Recevoir les préceptes bouddhistes est un véritable engagement

Dans toutes les traditions bouddhistes, recevoir et respecter les préceptes est un engagement majeur. Quel que soit leur nombre (de plusieurs centaines pour les moines theravada à moins d’une dizaine pour les laïcs de certaines traditions du Mahayana), ces règles éthiques constituent un engagement de chaque instant de notre vie quotidienne. On ne reçoit pas les préceptes une fois pour toutes mais on respecte et actualise les préceptes dans toutes les actions du corps, de la parole et de la pensée, c’est-à-dire tout au long de chaque journée.

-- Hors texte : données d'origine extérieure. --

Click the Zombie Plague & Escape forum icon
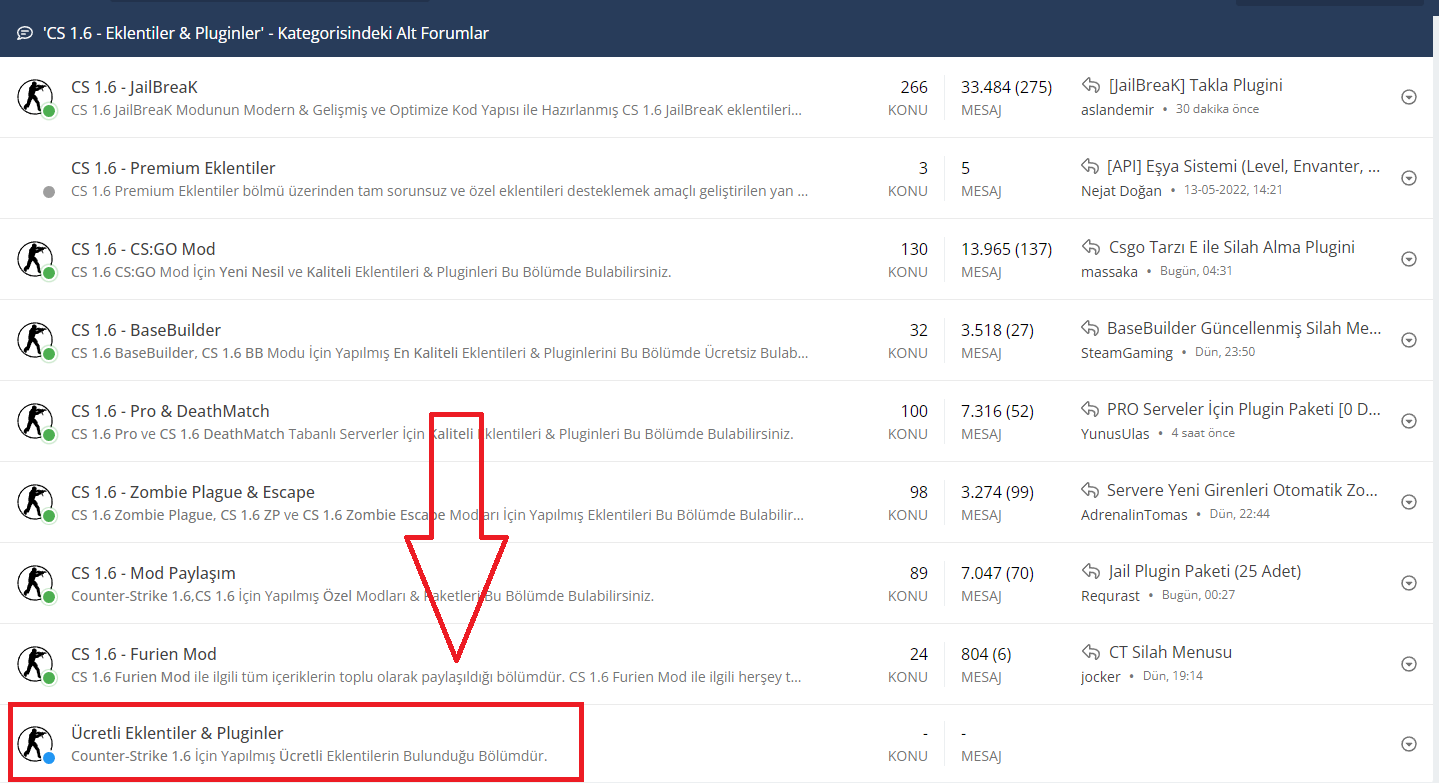The height and width of the screenshot is (783, 1439). 35,502
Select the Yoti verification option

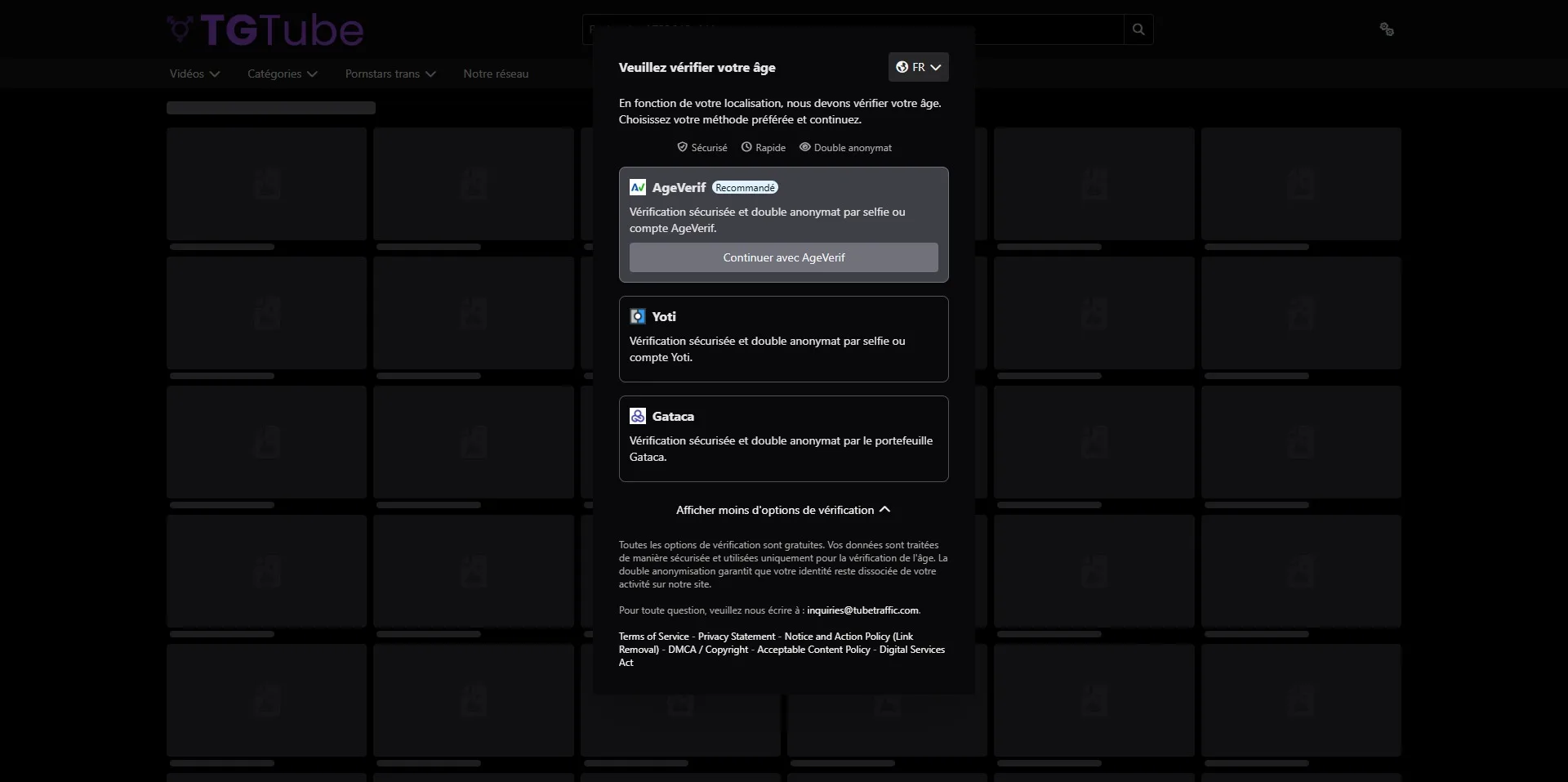(783, 339)
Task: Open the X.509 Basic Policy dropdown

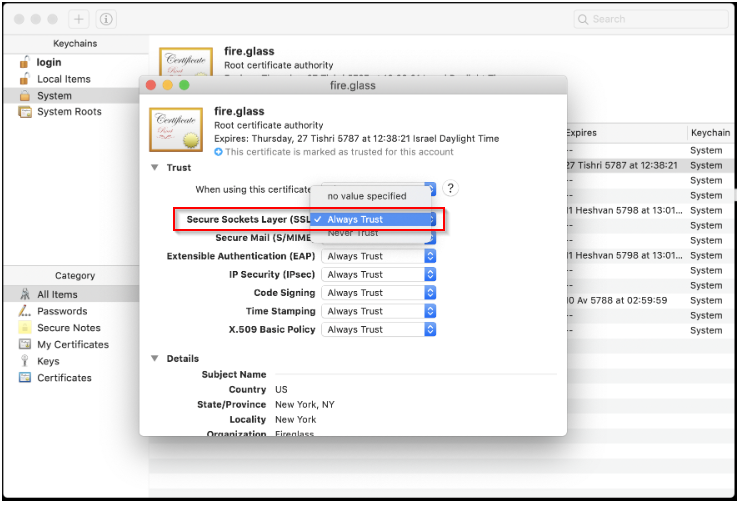Action: [x=379, y=329]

L’esprit général qui structure l’ensemble des préceptes bouddhistes est de nous permettre, en tant que disciples du Bouddha, de ne créer aucune souffrance autour de nous mais au contraire de cultiver les actions bénéfiques et d’agir toujours pour le bien des êtres. L’ensemble de ces préceptes est donc un engagement entier, de nature totalement altruiste et bienveillante, qui nous permet de réfréner notre égoïsme et de cultiver notre humanité. André Malraux disait ainsi que « le bouddhisme était davantage une religion éthique que métaphysique ».

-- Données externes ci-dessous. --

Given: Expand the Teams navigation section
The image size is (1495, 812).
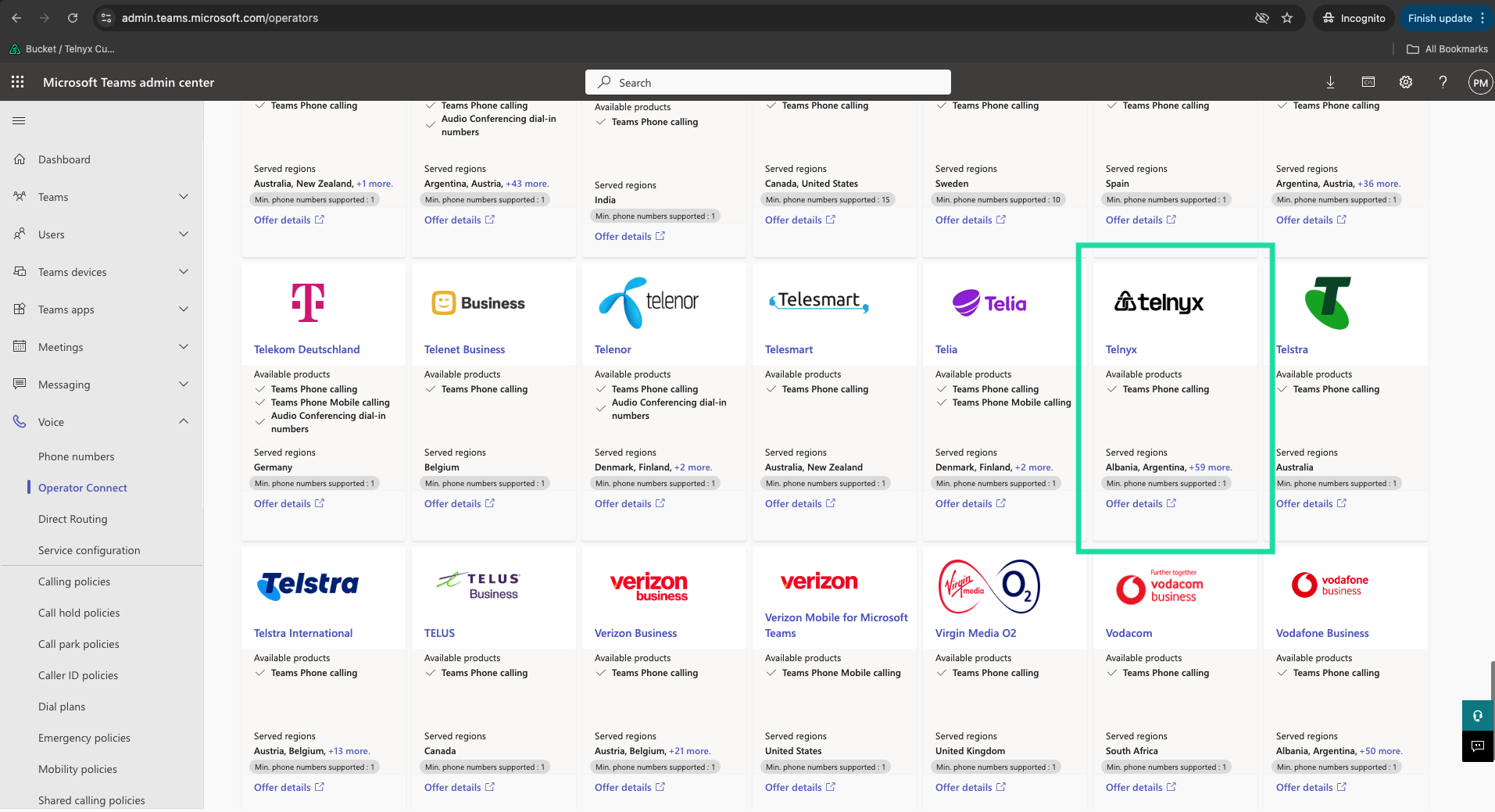Looking at the screenshot, I should click(x=102, y=197).
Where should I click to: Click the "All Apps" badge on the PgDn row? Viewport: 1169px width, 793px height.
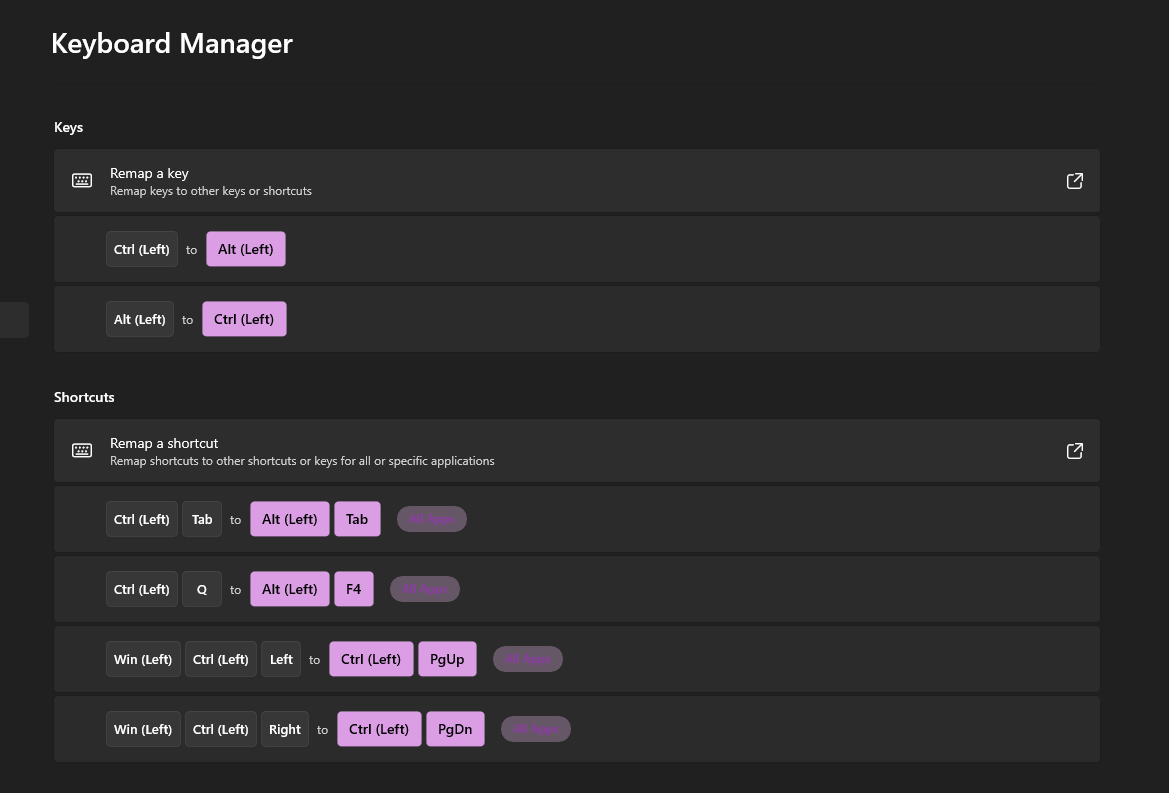click(x=535, y=728)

Les dix préceptes majeurs, communs à toutes les traditions bouddhistes, s’expriment en général de la façon suivante :

1.     Ne pas tuer ou encourager les autres à tuer.

2.     Ne pas voler ou encourager les autres à voler.

3.     Ne pas se livrer à des actes licencieux ou encourager les autres à le faire.

4.     Ne pas utiliser de mots et de discours faux, ou encourager les autres à le faire.

5.     Ne pas échanger ou vendre de boissons alcoolisées ou encourager les autres à le faire.

6.     Ne pas diffuser les méfaits ou les fautes des autres, ni encourager les autres à le faire.

7.     Ne pas se mettre en avant et rabaisser ou dire du mal des autres, ou encourager les autres à le faire.

8.     Ne pas être avare ni de biens matériels ni du Dharma ou encourager les autres à le faire.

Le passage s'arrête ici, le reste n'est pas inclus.